PREDICTIVE MODELLING OF ISCHEMIC STROKE RISK: A SYSTEMATIC COMPARISON OF SVM AND LSTM ARCHITECTURES UNDER MULTI-METRIC ASSESSMENT CRITERIA

Fariha Shahid; Aftab Ahmed Chandio*; Qamar-ul-Nisa Chandio; Farhat Noureen Memon

Authors

Fariha Shahid
Aftab Ahmed Chandio*
Qamar-ul-Nisa Chandio
Farhat Noureen Memon

Abstract

Background: Ischemic stroke is a major cause of death and disability and is increasingly common, and the ability to recognize those at high risk is vital in its prevention. Machine learning and deep learning techniques have provided a means of improving stroke predictions. However, the choice of modelling framework that provides the most accurate and clinically meaningful predictions, particularly in the context of the important balance between sensitivity and precision, has not been properly investigated.

Methods: This paper develops and compares four stroke prediction models a Support Vector machine (SVM), Random Forest (RF), XGBoost, and a Long Short-Term Memory (LSTM) network- that are trained and assessed using a structured dataset of 50,000 patient records with demographic and clinical risk factors. Preprocessing included missing data that was imputed using the median value, one-hot encoding of categorical variables, and standard scaling. Each of the four models was trained, validated and evaluated on the same data splits (70%-15%-15) using stratified sampling. Performance was assessed using a multi-metric model covering accuracy, precision, recall, F1-score and ROC-AUC, log loss, Brier score, Cohens Kappa and Matthews Correlation Coefficient (MCC).

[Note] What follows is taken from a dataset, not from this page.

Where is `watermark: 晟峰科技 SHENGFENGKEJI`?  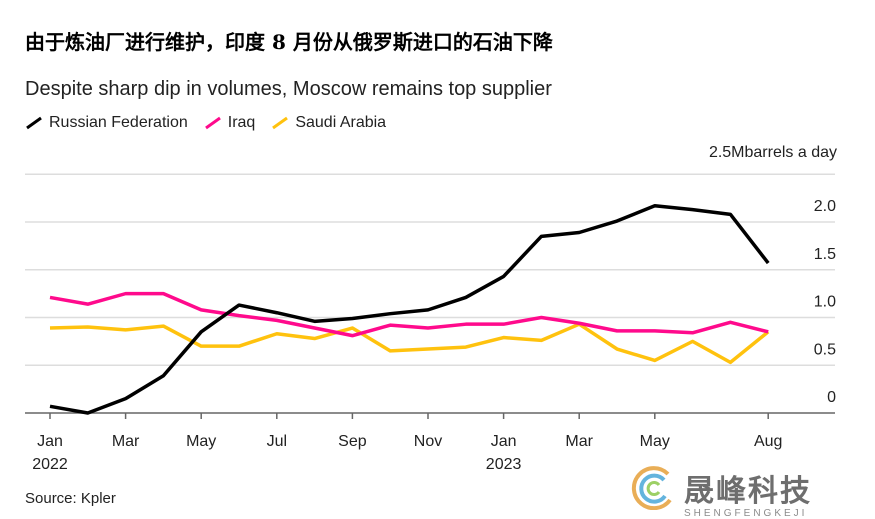 watermark: 晟峰科技 SHENGFENGKEJI is located at coordinates (720, 488).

Results: The SVM had the best overall accuracy (0.9556), precision (0.8517) and F1-score (0.8521) and better calibration and agreement statistics. The Random Forest produced a closely comparable performance profile (accuracy = 0.9543; precision = 0.8491; F1 = 0.8472; AUC = 0.9867). The highest sensitivity-oriented model was exhibited by XGBoost (recall = 0.9022; accuracy = 0.9435; AUC = 0.9852), with the highest recall of all the models (0.9724). There was a close relationship in values between ROC-AUC across the four models (0.9852-0.9877) indicating similar rank-order discriminative ability regardless of the complexity of architecture.

Discussion: The results indicate that finely hybridized classical machine learning models are still highly competitive when compared to ensemble and deep learning models on structured tabular health data. The present study suggests the framework of model selection to be used in clinically grounded diagnostic support applications, namely: SVM and Random Forest are recommended to be used in high-sensitivity diagnostic support applications, whereas XGBoost and LSTM are more effectively designed to operate in high-sensitivity screening settings. The multi-metric benchmarking framework which can be proposed in this research can offer a better way of model evaluation than a single-metric evaluation approach.